Unfortunately, I couldn’t return to Newfoundland in 2014, but Tony and I stayed in touch throughout the year with weekly updates on our successes during moose and caribou seasons, his and Debbie’s snow mobile escapades in the winter months, and days spent salmon fishing over the summer. He told me that I was welcome back at any time in the future and that he wanted to get me a bull moose. I wanted that moose as well but didn’t know when I would be able to return.
Fast-forward to late summer 2015, Tony sent me an email that he had a woodland caribou hunt cancellation and asked if I was interested. I jumped on the opportunity. So Brian McCombie, Field Editor with the NRA’s American Hunter magazine, and I packed our bags and headed off to Newfoundland last week with our Patriot rifles in tow. Brian would have the caribou tag in his pocket as well as a moose tag. My mission was solely focused on moose.

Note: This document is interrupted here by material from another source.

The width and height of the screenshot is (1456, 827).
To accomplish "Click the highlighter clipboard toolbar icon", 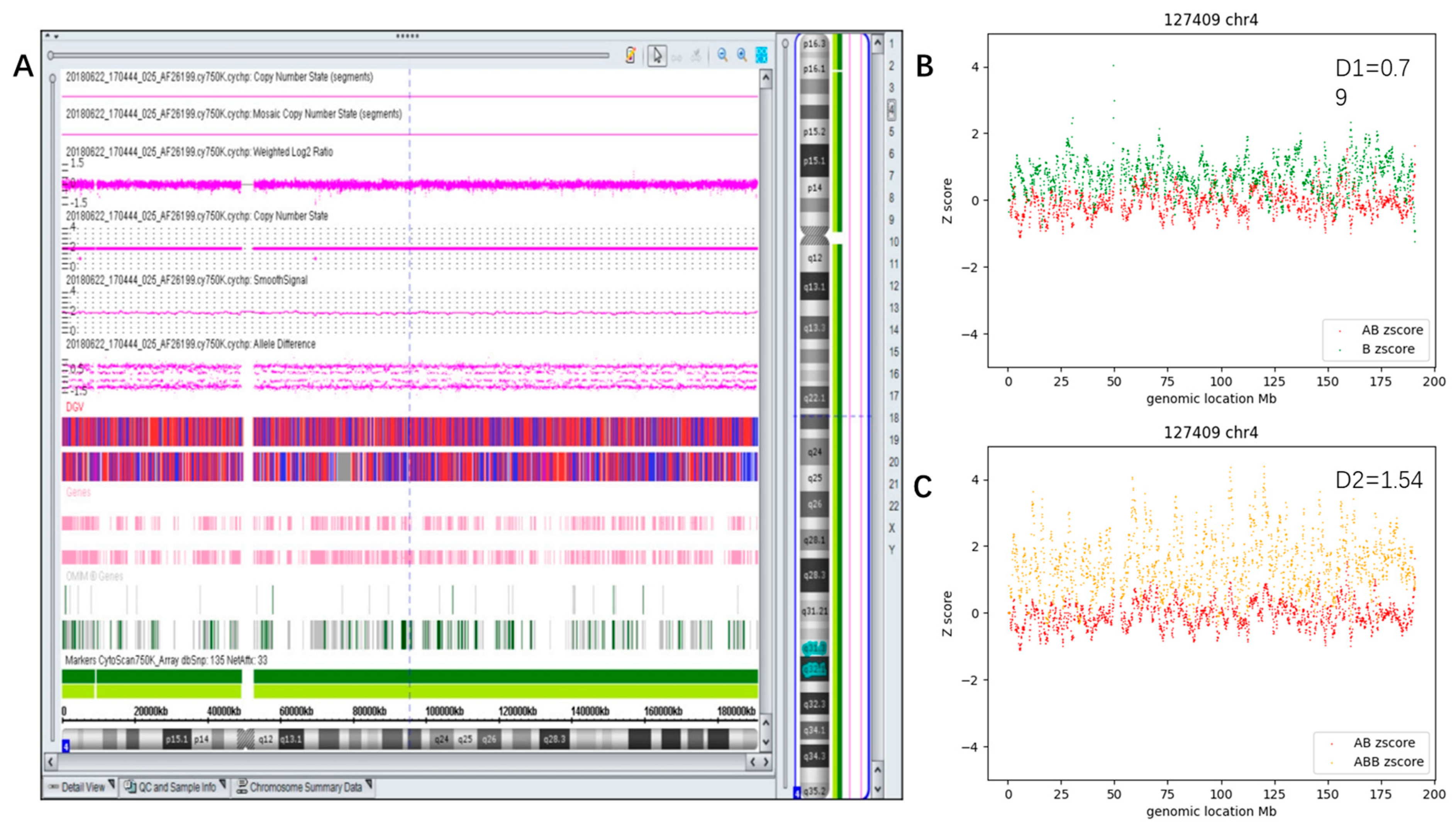I will tap(631, 55).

Tony and I eagerly headed out on the first morning, optimistic that the third time would be the charm. We did hear a cow calling but otherwise it was a quiet day, as was each day that followed. Warm weather and high winds didn’t help; the moose were silent. Both Tony and I began to worry as we weren’t seeing or hearing any moose, and evidently, my curse was impacting the entire camp as by day four, no one had tagged a cow or bull. Just before lunch, we heard a bull grunt in response to our calls. Tony and I exchanged a hopeful glance, but swirling winds took out scent in his direction. What followed was silence. After a break back at camp, we headed to that same bog and spent the afternoon calling with no response. So we decided to head to an area that had been productive for Tony over the years, where several trails intersected. Once again, silence. With the last 30 minutes of shooting light remaining, we jumped on the quad and decided to ride back to camp, possibly catching a moose along the trail. In fact, Tony said, “Let’s just shoot one on the way back to camp.” The ride was particularly quiet as both Tony and I realized that we only had one day left and we had not seen a single moose the entire week.
Suddenly, off to my left, I noticed movement in the trees. Though I didn’t see a moose, I sensed that the movement was a large animal moving through the brush and trees. I told Tony to stop. We eased off of the quad, both scanning the tree line. Seeing nothing, we began to slowly walk into the brush and then I saw him about 50 yards ahead, looking straight at me – a bull moose! Settling in on my rifle and waiting for his shoulder to clear some brush, I squeezed the trigger. The bull disappeared into the dense brush and we quickly followed. Within seconds, we heard his last breaths and we found my moose; my beautiful six-point TROPHY bull! Tears filled my eyes as I realized that Tony and I had finally ended my curse.
Some hunters may look at these photos and think that’s not a trophy, but in my eyes and in the eyes of my guide, Tony; it’s the best trophy ever! I look forward to sharing my moose misadventures with family and friends over the years to come as well as enjoying the spoils of the hunt around the dinner table.
As a side note, evidently ending my curse had a positive impact on the entire camp – three other moose were brought in by hunters the next morning. And you can look forward to reading about Brian’s caribou adventure in an upcoming issue of American Hunter.